One of the best ways to prevent a fire from occurring is to know and understand the facts relating to the outbreak of fires, including the dangers and subsequent outcomes and their most common causes. Although not the most pleasant reading material, fire facts are crucial in order to reduce the number of fires and the devastation they can cause.

So, in order to get everyone as clued up on fire safety as possible, the experts at Elite Fire have compiled a list of top fire safety facts, all sourced from national statistics from the Department for Communities and Local Government. These facts are designed to enhance your knowledge and understanding of fire, helping you protect your home or commercial property – and, more importantly, everyone within it – from the threat of fire as far as possible.

Types of Fire

  • From 2011 – 2012, local authority and rescue services attended 584,500 fires or false alarms in Britain. This figure was 7% lower than from 2010 – 2011.
  • 272,100 of these call-outs were for real fires, whilst 312,000 were false alarms.
  • There were 71,000 building fires, 193,000 outdoor fires and 8,000 chimney fires.
  • Of the 71,000 fires in buildings, 62% took place in private dwellings (44,300).

Causes of Fire

These statistics all concern ‘primary fires’ which are fires in buildings, vehicles and outdoor structures, or any fire involving casualties, rescues or fires attended by five or more fire engines.

  • There were 72,400 accidental primary fires from 2011 – 2012.
  • Of these, 37,600 occurred in dwellings (52%), 16,800 in other buildings (23%) and 14,000 in road vehicles (19%).
  • On the other hand, there were 32,500 deliberate primary fires from 2011 – 2012.
  • 5,900 of these occurred in dwellings (18%), 7,300 occurred in other buildings (22%) and 14,000 in road vehicles (43%).

Fire Fatalities

  • From 2011 – 2012 there were 380 fire-related fatalities in Britain, down by 24 from 404 in 2010 – 2011.
  • The majority of fire-related fatalities (76%) occur in dwelling fires – 287 people lost their lives in fires in their own home that year.

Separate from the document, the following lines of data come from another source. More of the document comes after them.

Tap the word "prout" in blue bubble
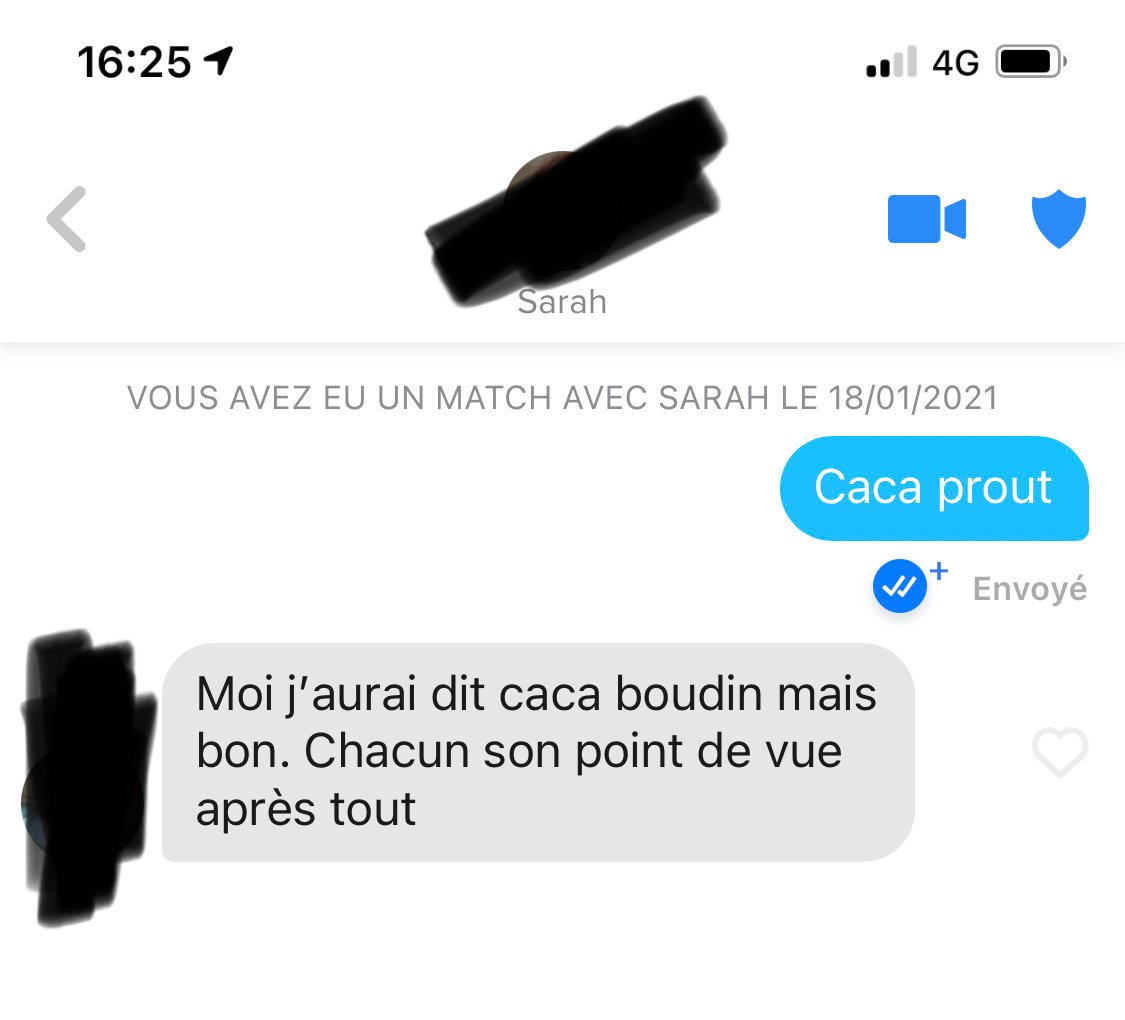Screen dimensions: 1125x1020 pos(994,489)
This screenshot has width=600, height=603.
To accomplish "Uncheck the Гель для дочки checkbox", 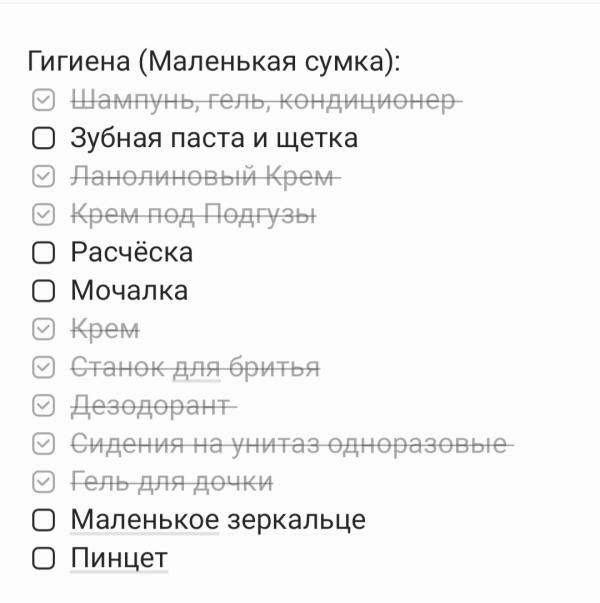I will [43, 481].
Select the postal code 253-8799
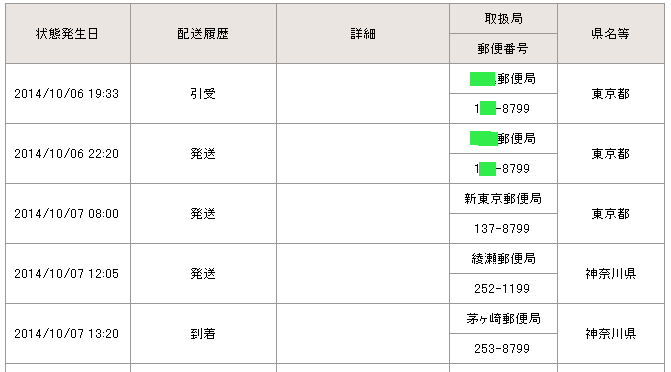This screenshot has width=671, height=372. pos(503,348)
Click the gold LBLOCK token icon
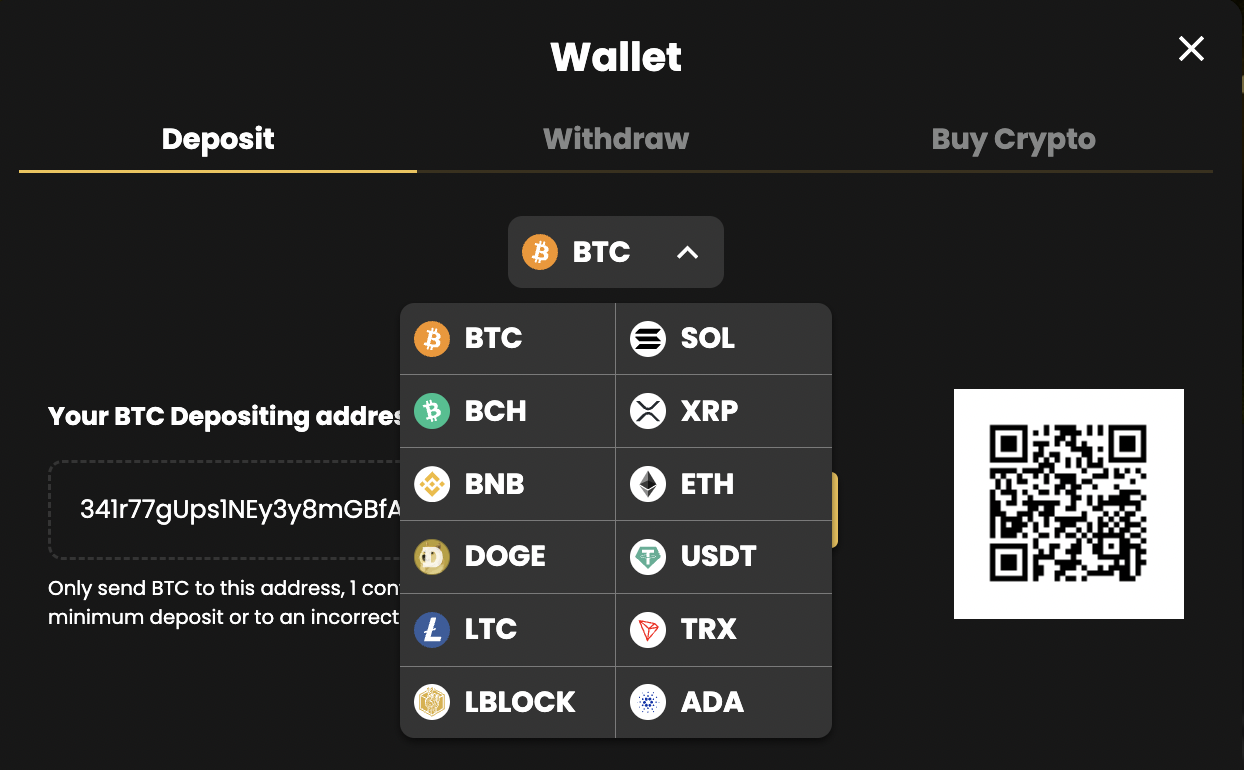The height and width of the screenshot is (770, 1244). [x=432, y=703]
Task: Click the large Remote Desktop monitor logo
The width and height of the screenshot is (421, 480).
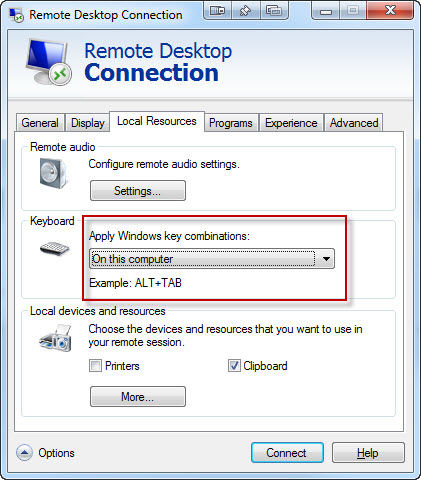Action: [x=49, y=62]

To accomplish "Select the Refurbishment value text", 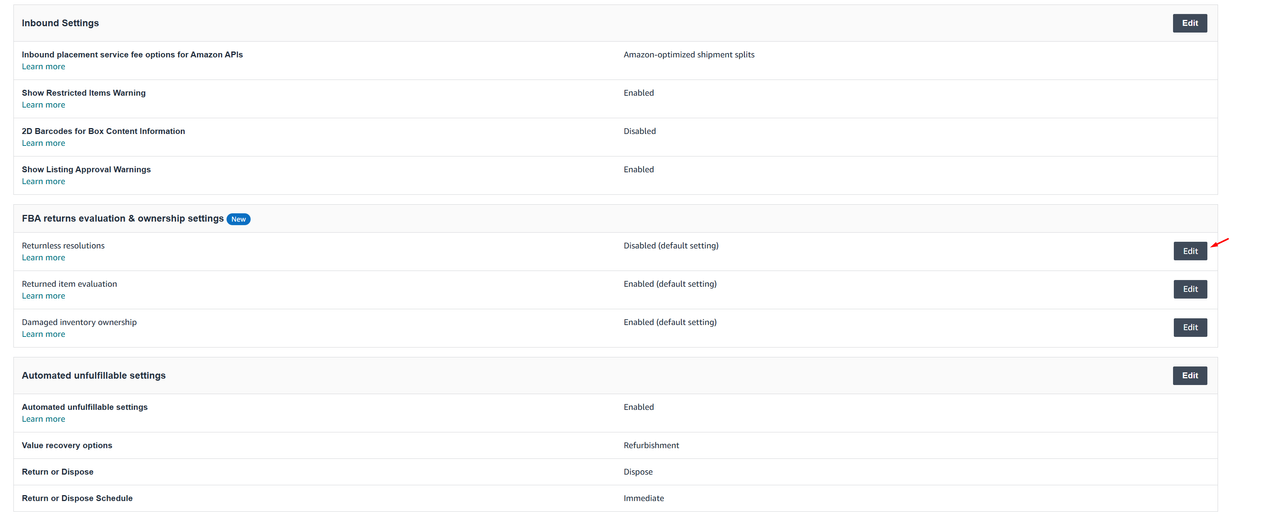I will (651, 445).
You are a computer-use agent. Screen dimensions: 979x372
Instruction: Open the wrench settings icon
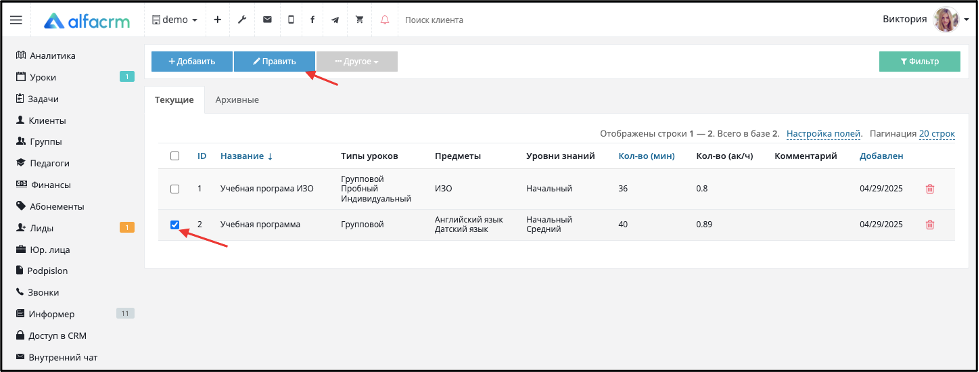click(x=242, y=19)
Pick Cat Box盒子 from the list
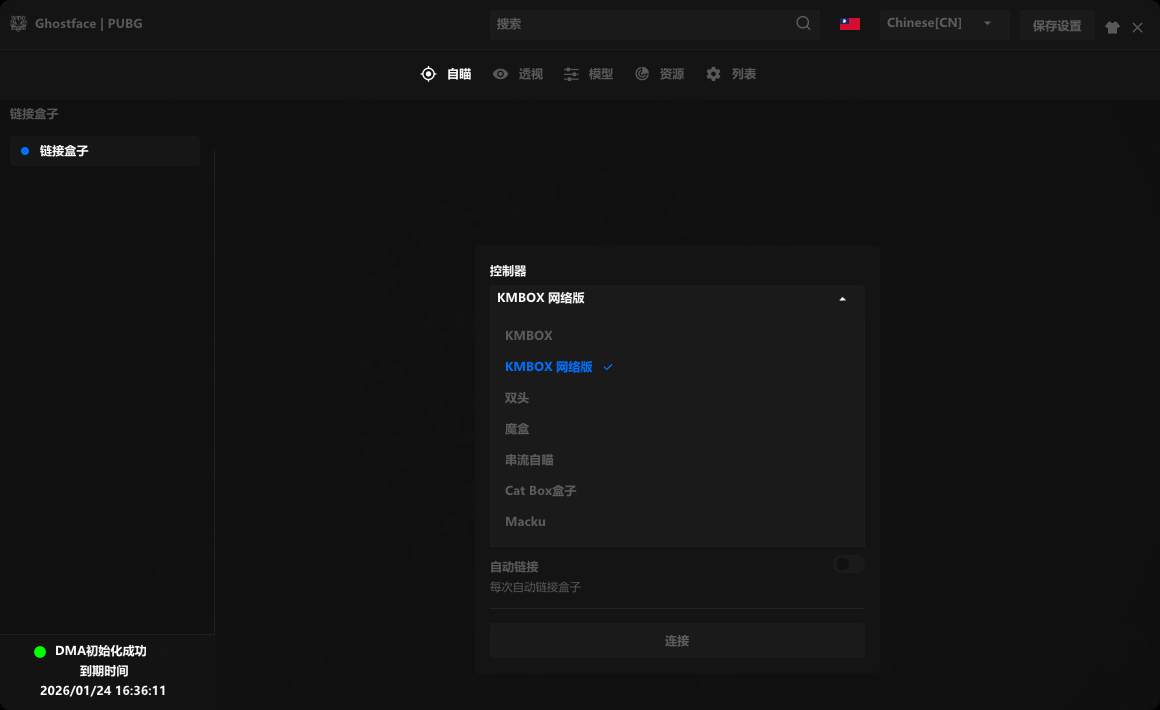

The main causes of fire fatalities are:


  • 34% (130 people) died from being overcome by gas, smoke or toxic fumes
  • 25% (94 people) died from suffering severe burns
  • 19% (74 people) died from a combination of burns and gas, smoke or toxic fumes
  • 14% of deaths were unspecified and 8% of deaths were as a result of other causes

Fires in the Home

  • Dwelling fires account for nearly two thirds of all buildings fires and 88% of all casualties occur in building fires.
  • The main cause of fires in the home is the misuse of equipment or appliances, with 14.700 cases of this from 2011 – 2012.

The main sources of ignition are:

  • 52% cooking appliances
  • 4% space heating appliances
  • 10% electrical distribution
  • 13% all other electrical appliances
  • 12% other (mainly items such as matches, lighters and candles)
  • 7% smokers’ materials
  • 2% unspecified
  • 34% of dwelling fires took place in homes without a fire alarm present.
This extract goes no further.